* Description of the task *
Copy out every line of the records below, requests included, but move each coordinate in the answers up by 22. Leave the pictures out of your answer.

* Available data *
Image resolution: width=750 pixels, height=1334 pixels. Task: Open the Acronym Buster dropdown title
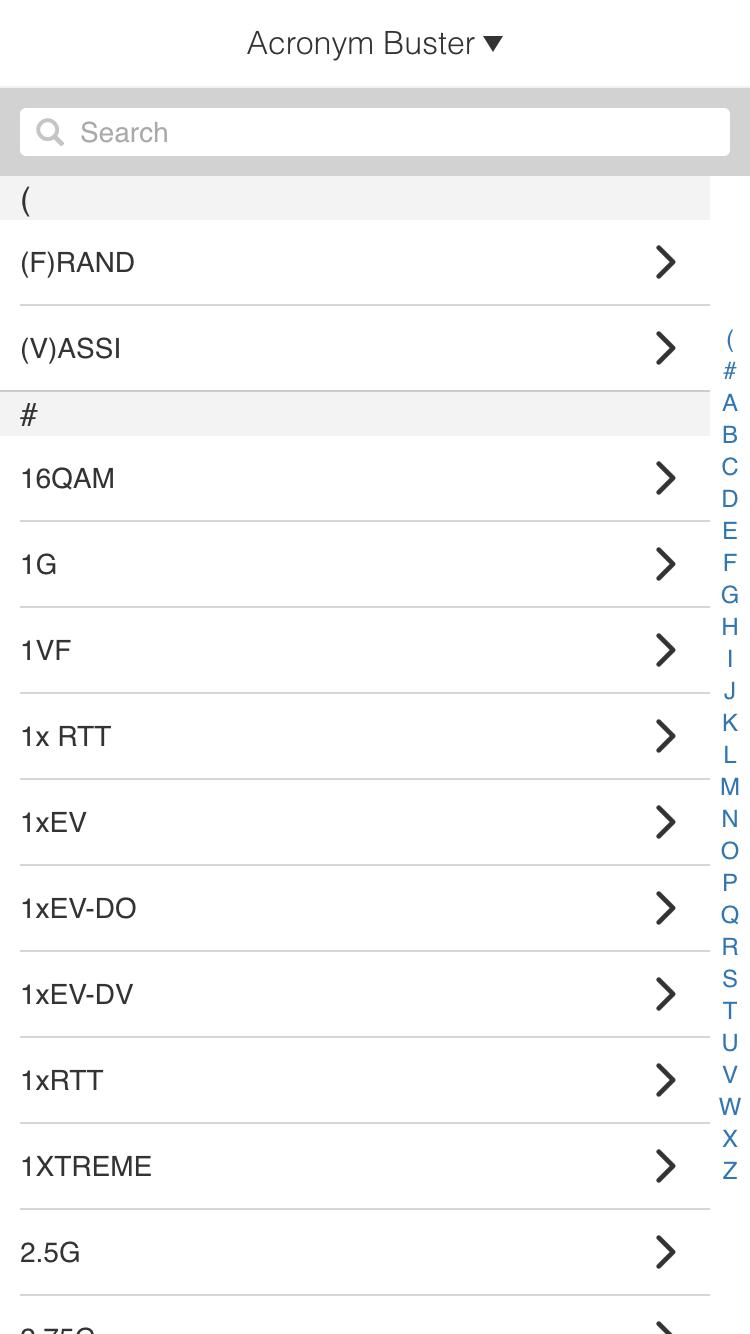click(375, 43)
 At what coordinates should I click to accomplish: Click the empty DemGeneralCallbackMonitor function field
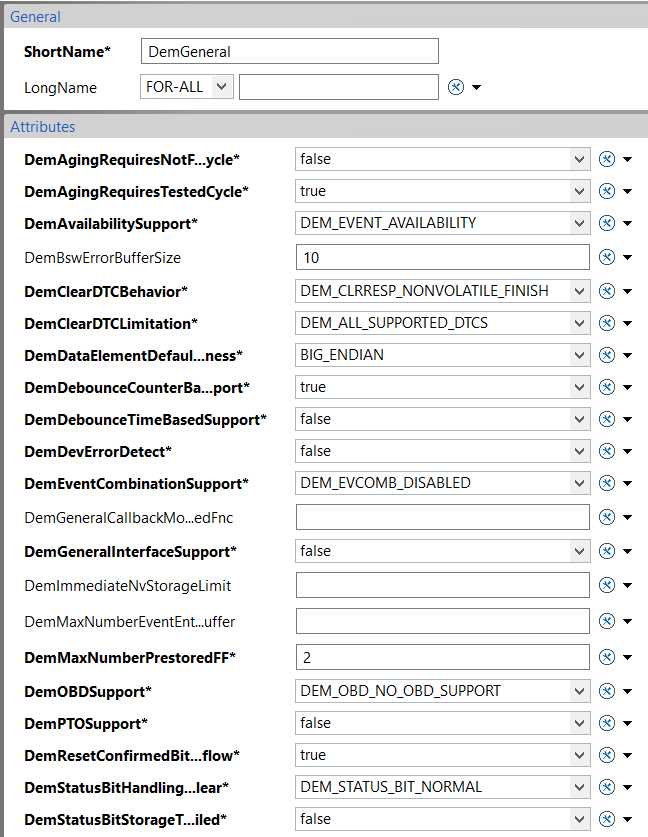[x=442, y=517]
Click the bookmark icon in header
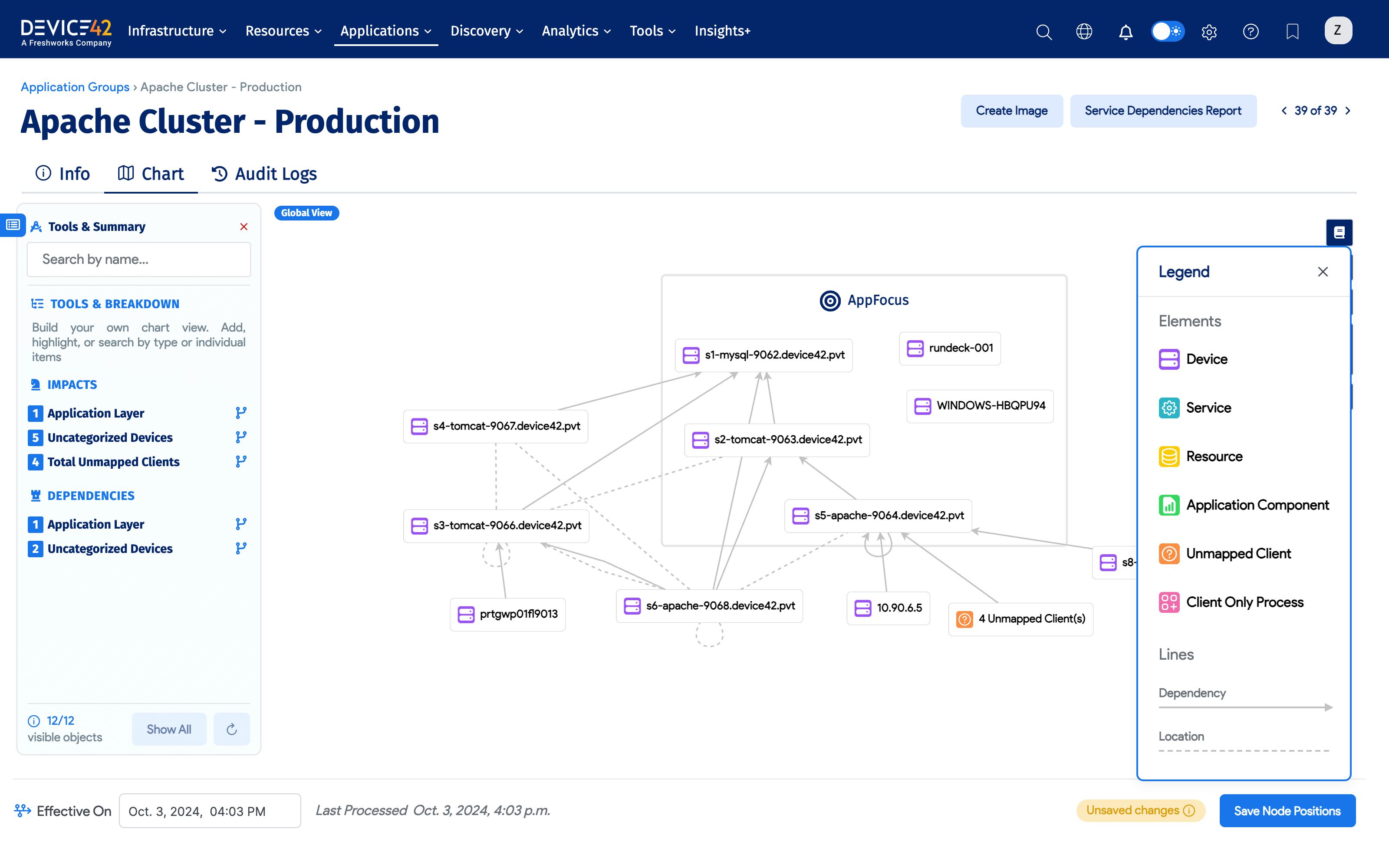 point(1292,32)
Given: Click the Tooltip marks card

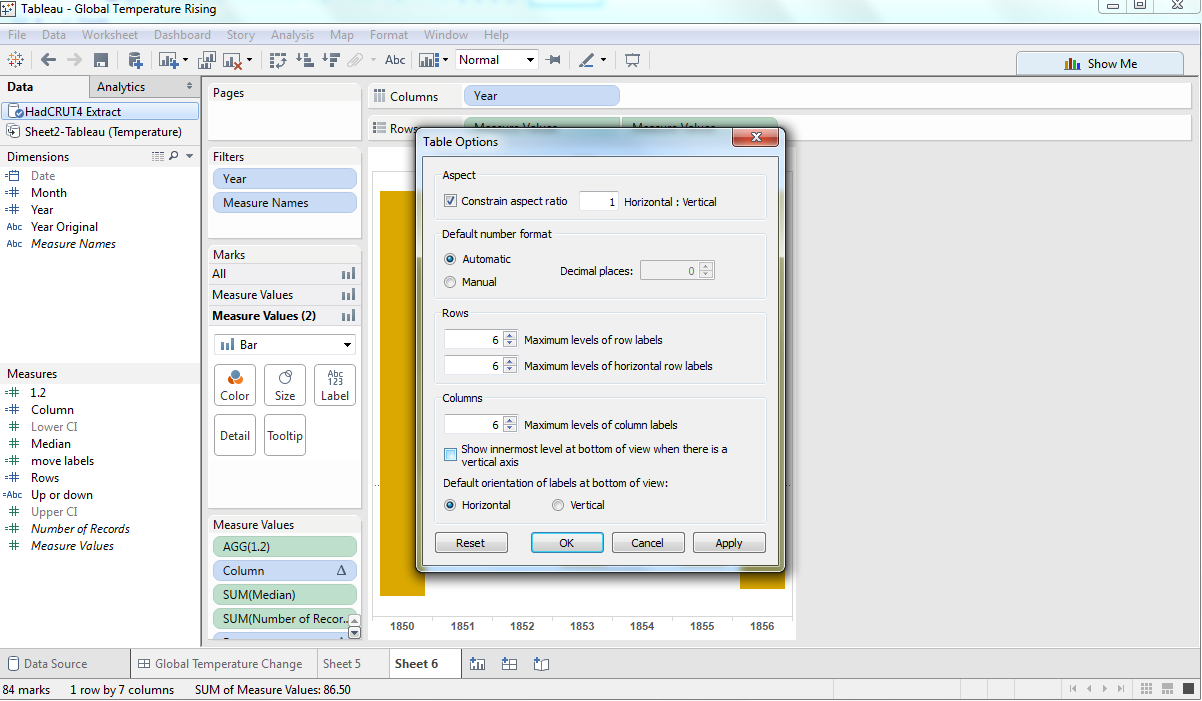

* Finished task *
Image resolution: width=750 pixels, height=1334 pixels. Task: Open the Acronym Buster dropdown title
click(397, 65)
 At what coordinates should I click to accomplish: Click the empty DemGeneralCallbackMonitor function field
[x=464, y=539]
Click the bookmark icon in header
 point(1314,54)
Given: Click the Tooltip marks card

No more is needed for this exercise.